## Instructions for the task
Without including any pictures, write out the listing below exactly.

···

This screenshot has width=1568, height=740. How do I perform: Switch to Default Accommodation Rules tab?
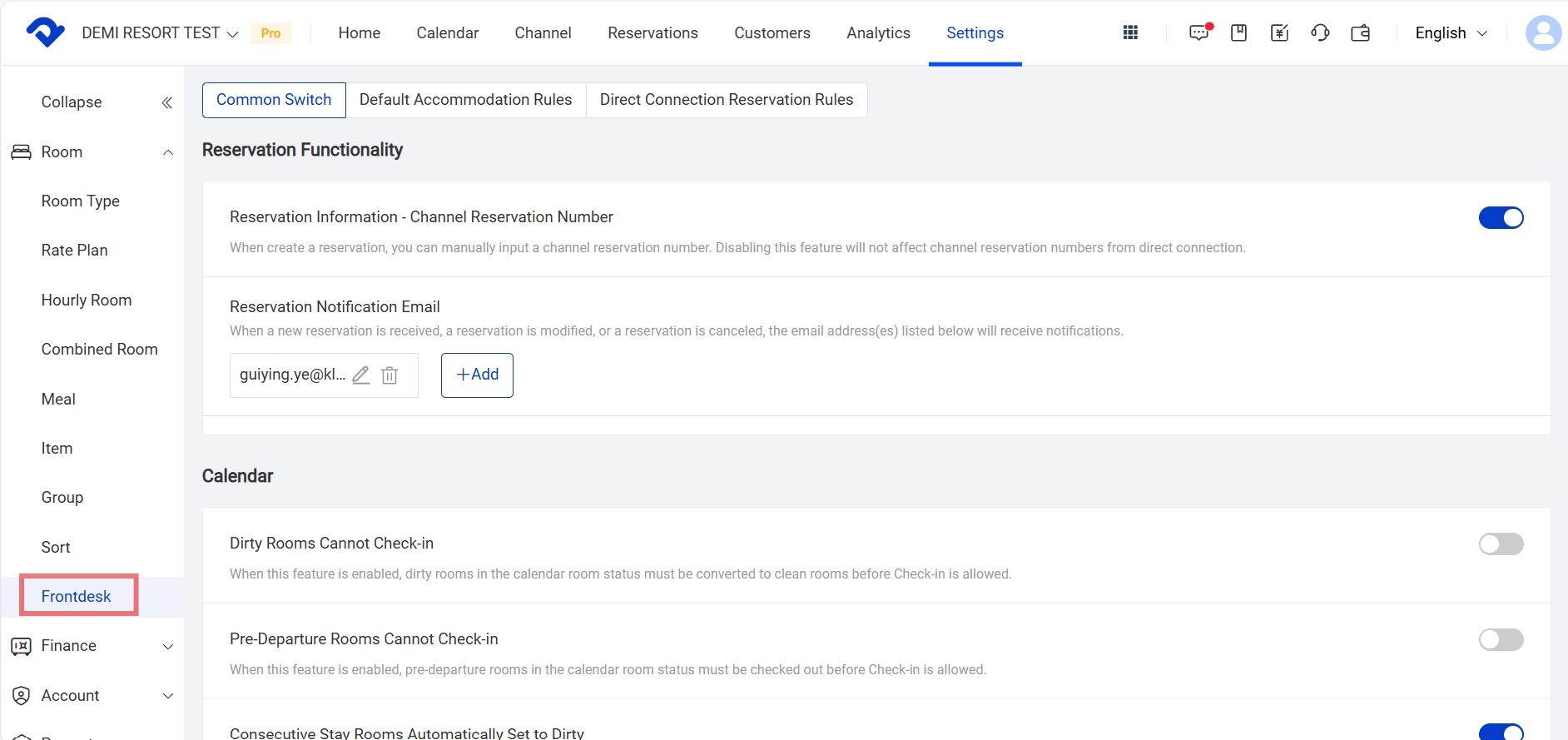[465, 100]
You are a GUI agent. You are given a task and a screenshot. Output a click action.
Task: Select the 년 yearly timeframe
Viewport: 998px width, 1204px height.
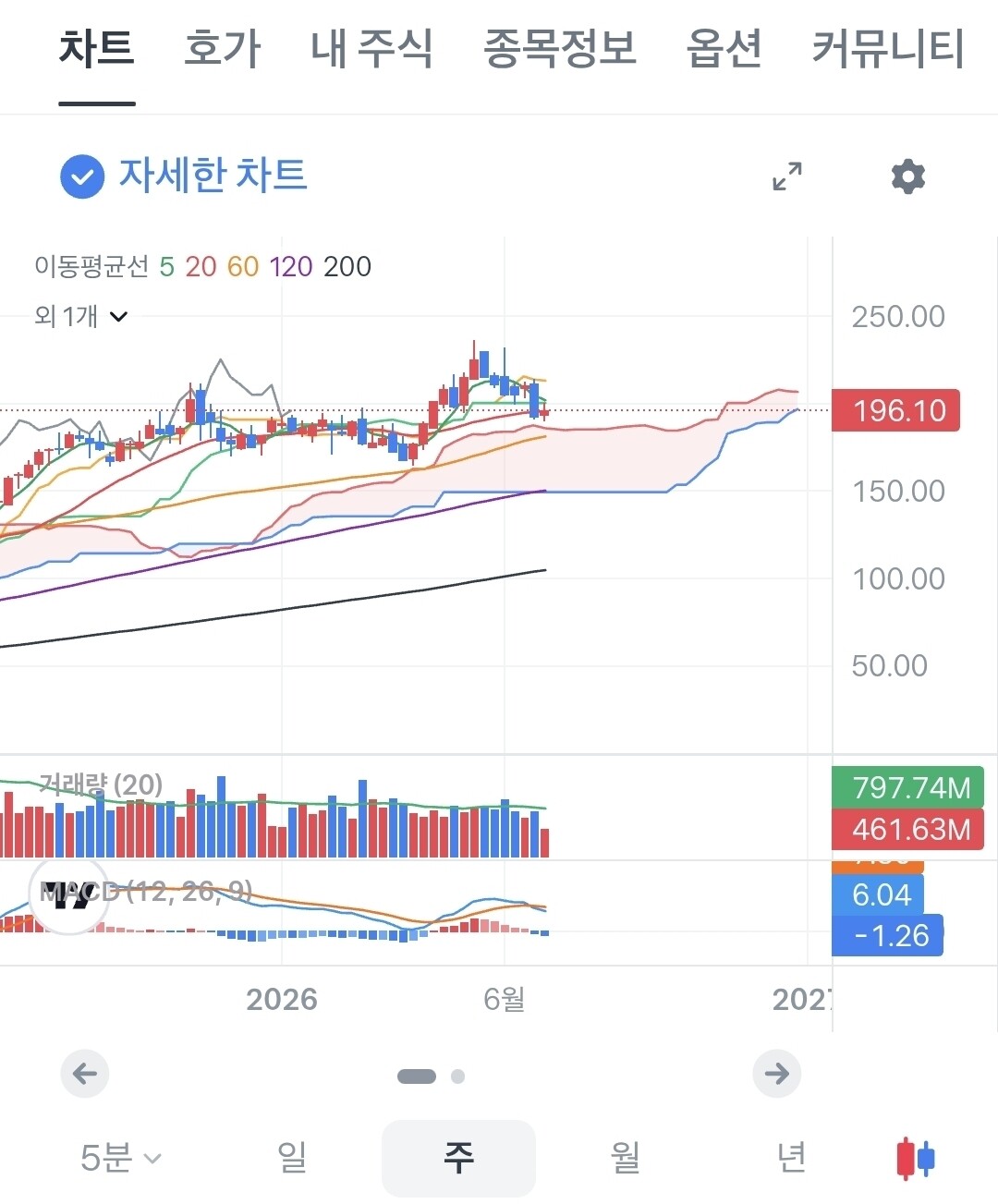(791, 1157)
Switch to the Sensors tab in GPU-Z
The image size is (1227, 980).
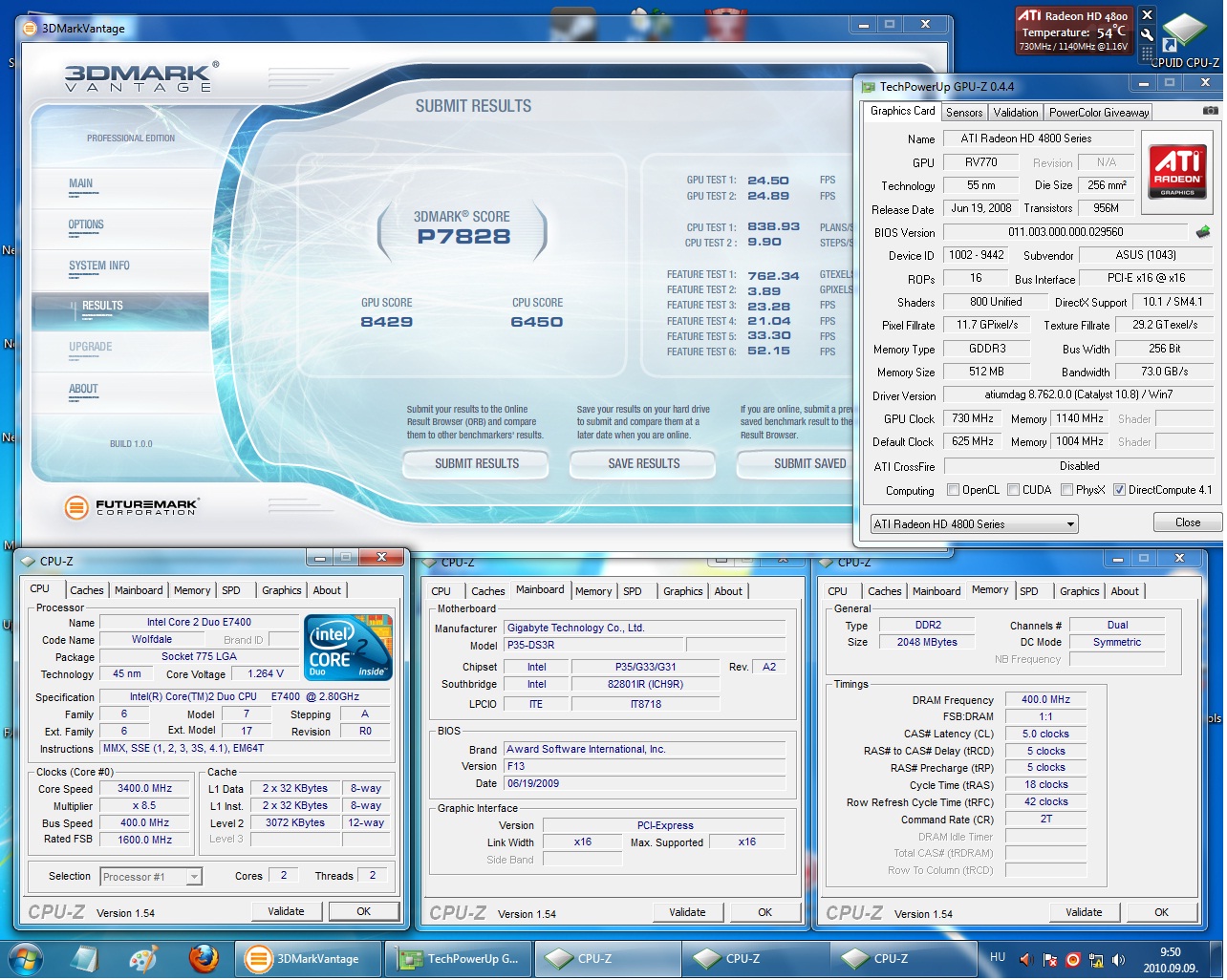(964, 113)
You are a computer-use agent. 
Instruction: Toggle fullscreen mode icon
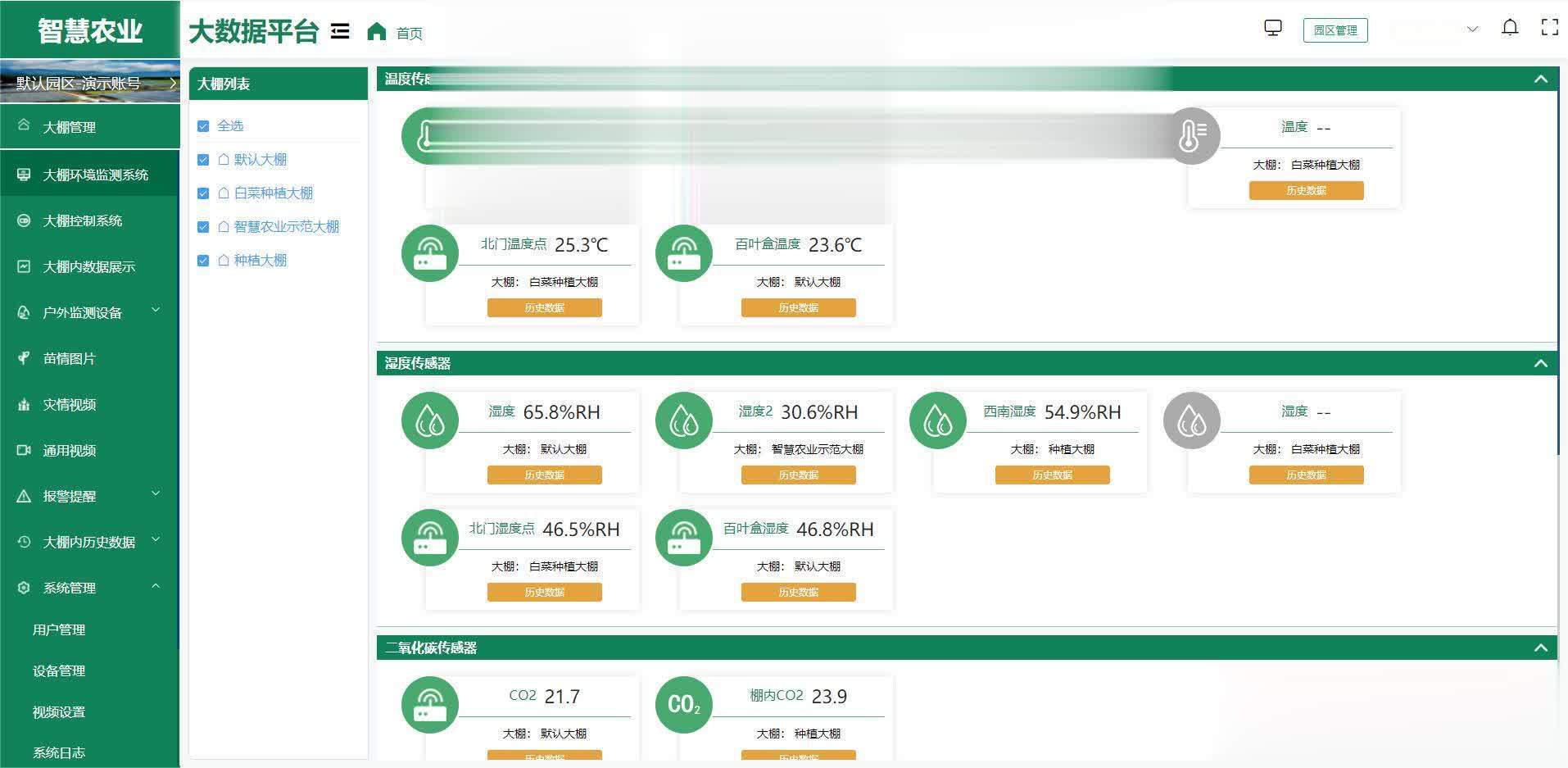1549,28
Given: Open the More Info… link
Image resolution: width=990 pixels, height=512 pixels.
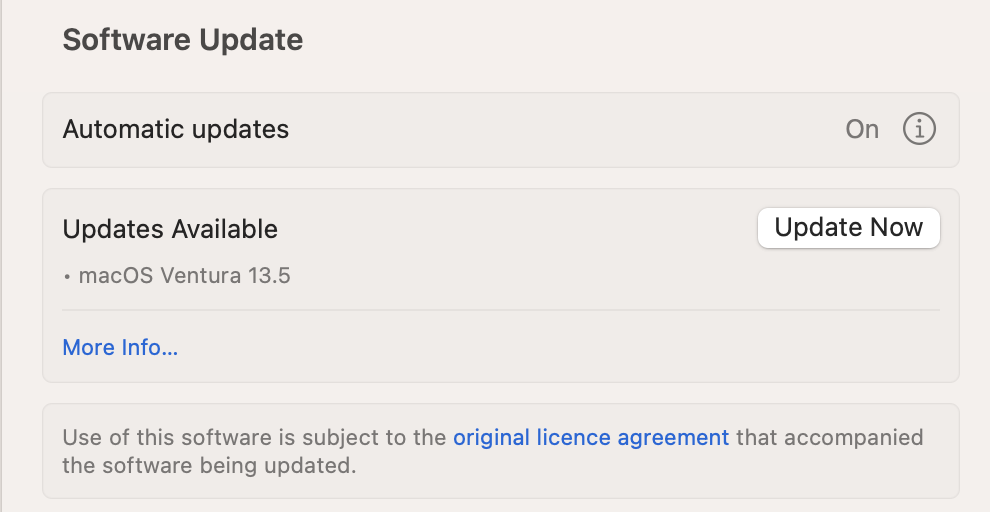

···

## Output of the task
This screenshot has width=1568, height=740. How do I perform: Switch to Default Accommodation Rules tab?
[465, 100]
You are a GUI agent. You are given a task and a screenshot. Output a click action.
Task: Select the 년 yearly timeframe
Viewport: 998px width, 1204px height.
(791, 1157)
Switch to the Sensors tab in GPU-Z
The image size is (1227, 980).
(964, 113)
You are a computer-use agent. 
Instruction: Toggle fullscreen mode icon
1549,28
Given: Open the More Info… link
Image resolution: width=990 pixels, height=512 pixels.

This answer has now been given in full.